For sure, it's been a crazy growing season. Some areas hardly dried out, while others hardly had rain. I guess it has been said that there is no "normal" growing season. For those who have been keeping an umbrella handy, this article points out a couple of common landscape diseases you may be experiencing.
Gray Mold (Botrytis). We had several reports of gray mold (Botrytis cinerea) rearing its ugly spores again this fall on various herbaceous plants such as mums, yarrow, and petunias. This fungus and its many strains can infect and damage flower parts, leaves, buds, shoots, seedlings, and fruits. The pathogen can attack a wide range of herbaceous, woody, and vegetable plants; and the disease progresses rapidly under cool, wet conditions.
Symptoms may vary depending on the plants attacked, plant parts attacked, and growing conditions. Under moist, humid conditions, a tan to gray fuzzy mold (fungal hyphae and spores) develops. Poor air circulation adds to the survival and growth of the disease. With temperatures between 68° and 76° and humidity high, it takes about 20 hours to infect. Warm to hot, dry weather tends to reduce or stop the growth and spread of the disease. Botrytis is sometimes confused with old age or natural dieback of petals. But check the petals closely: Browning from old age should occur on the outer petals first and along the edges or at the tip of the petals. When inner petals or the middle of the petals develops brown lesions first, gray mold is probably the reason.

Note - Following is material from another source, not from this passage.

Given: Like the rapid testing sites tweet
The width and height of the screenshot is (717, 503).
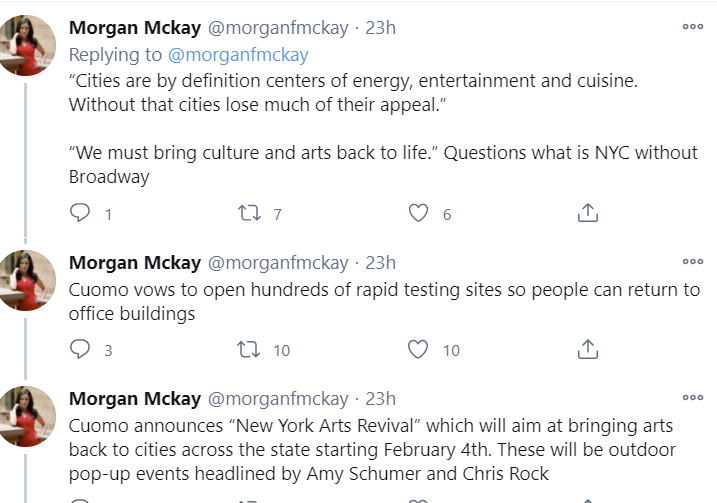Looking at the screenshot, I should tap(419, 349).
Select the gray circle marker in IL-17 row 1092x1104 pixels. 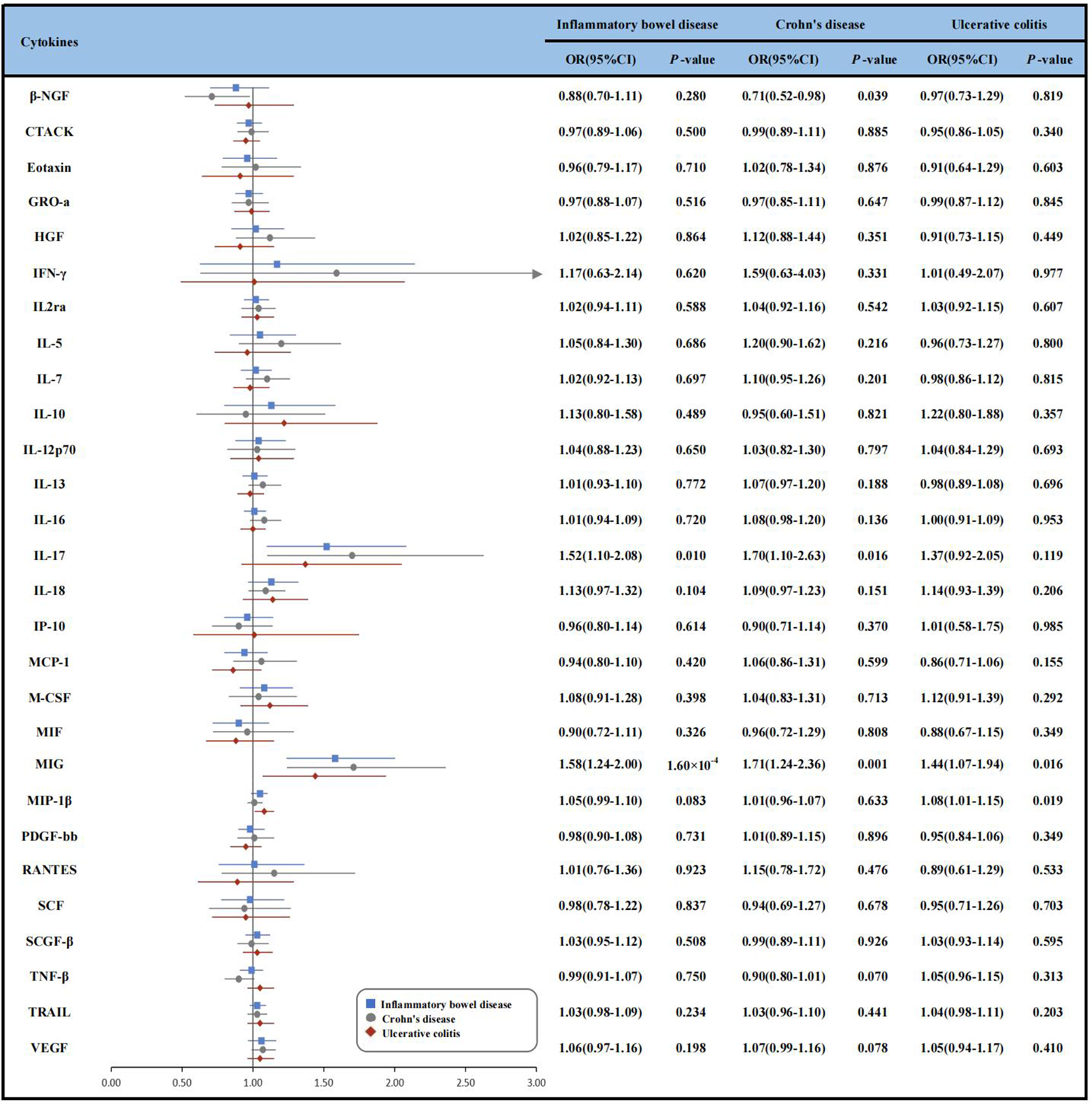tap(352, 555)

The pathogen often overwinters on infected dead plant material, so sanitation is important in reducing potential for future infections. However, spores can blow in from far away. Dying flowers and all infected plant tissue should be collected and burned, buried, or otherwise removed from the growing area. For future plantings, space the plants to provide maximum air circulation. Fungicide options are provided in the 2001 Illinois Commercial Landscape and Turfgrass Pest Management Handbook or the Home, Yard and Garden Pest Guide. However, you might think twice about using a fungicide for Botrytis on annuals because we are at the end of the growing season.
Dollar Spot. With a return to cool nights and dew-laden mornings, you may see the revival of several turf diseases, including dollar spot. If you have received excessive rainfall, your soil may be short on nitrogen (from leaching or denitrification) and thus more susceptible. Moderate fertilizing of your turf now is an effective way to stop this disease. For com-prehensive and easy-to-read guides, visit the University of Illinois Turfgrass Program Web site (www. turf.uiuc.edu) and click "Extension" and "Fertilization" or visit University of Illinois Extension's "Lawn Talk" (www.urbanext. uiuc.edu/lawntalk).

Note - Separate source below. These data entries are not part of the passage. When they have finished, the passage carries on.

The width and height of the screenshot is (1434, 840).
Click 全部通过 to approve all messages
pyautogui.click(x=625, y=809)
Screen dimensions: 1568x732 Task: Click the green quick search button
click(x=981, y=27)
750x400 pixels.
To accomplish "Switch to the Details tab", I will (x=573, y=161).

The dollar spot fungus can infect creeping bent-grass, Kentucky bluegrass, annual bluegrass, and fine-leaf fescues, even Bermuda grass and zoysia grasses. The disease appears as roundish, brown spots in the lawn. Initially, spots are silver-dollar size (thus the name) and later may enlarge to 4 to 8 inches. Merged spots could affect a larger area. The affected area turns straw colored and appears sunken in the lawn.

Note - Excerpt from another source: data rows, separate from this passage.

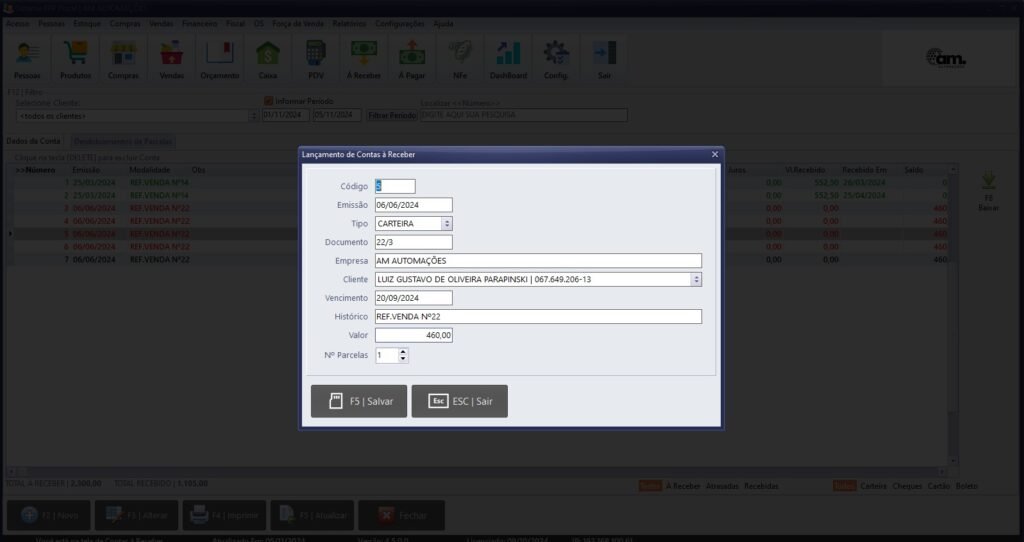The height and width of the screenshot is (542, 1024).
Task: Launch the PDV point-of-sale icon
Action: click(x=316, y=59)
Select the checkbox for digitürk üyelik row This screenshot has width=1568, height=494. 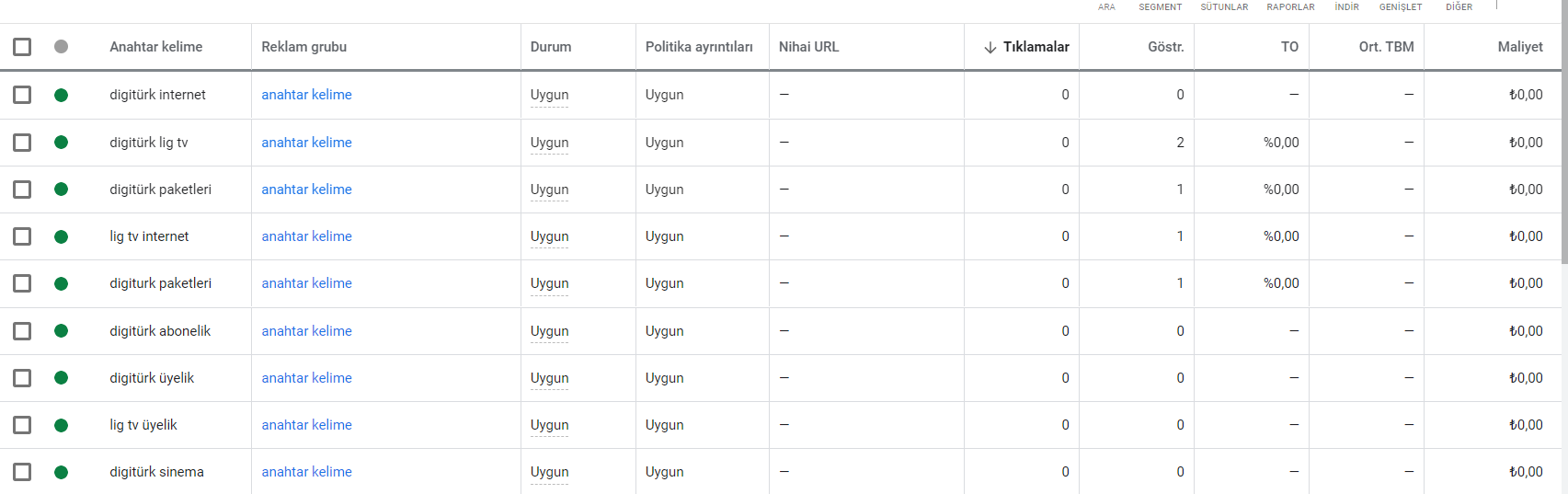[22, 377]
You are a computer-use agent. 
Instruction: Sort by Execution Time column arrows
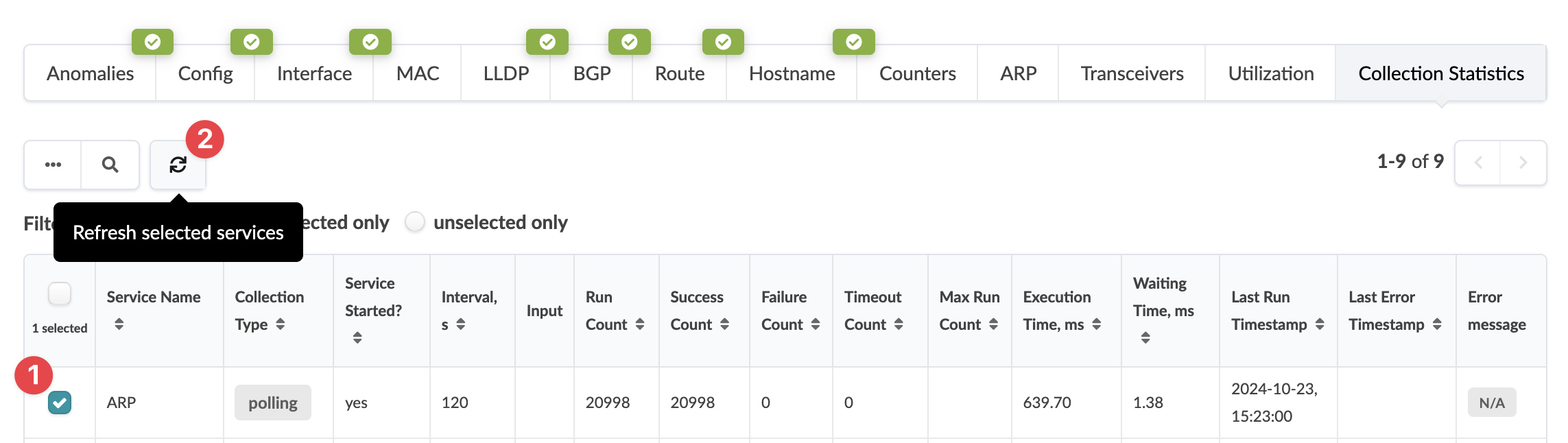(1097, 324)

A quick and rather good diagnostic guide involves the appearance of the leaf lesions (dead areas). Look for these on plants at the edge of the sunken areas. The lesions girdle the blade, may be up to 1 inch long, and are usually bleached white to light tan, with a dark brown, reddish brown, or purplish border. When dew is present on the blades of grass, a white cobweb-like growth of mycelia may be seen on infected plants. The disease appears in warm (60°F to 85°F), wet, and humid weather, especially in lawns low in nitrogen. Control measures include maintaining balanced fertility, avoiding late-afternoon or evening watering, providing good air circulation by pruning surrounding plants, providing adequate surface drainage, and mowing at the maximal height. Fungicides can be used on a preventive basis but are generally used only on golf courses or high-visibility areas. Refer to the 2001 Illinois Commercial Landscape and Turfgrass Pest Management Handbook or the Home, Yard and Garden Pest Guide for fungicide options. Also refer to Report on Plant Disease no. 407 for details on the disease, pathogen, and management options.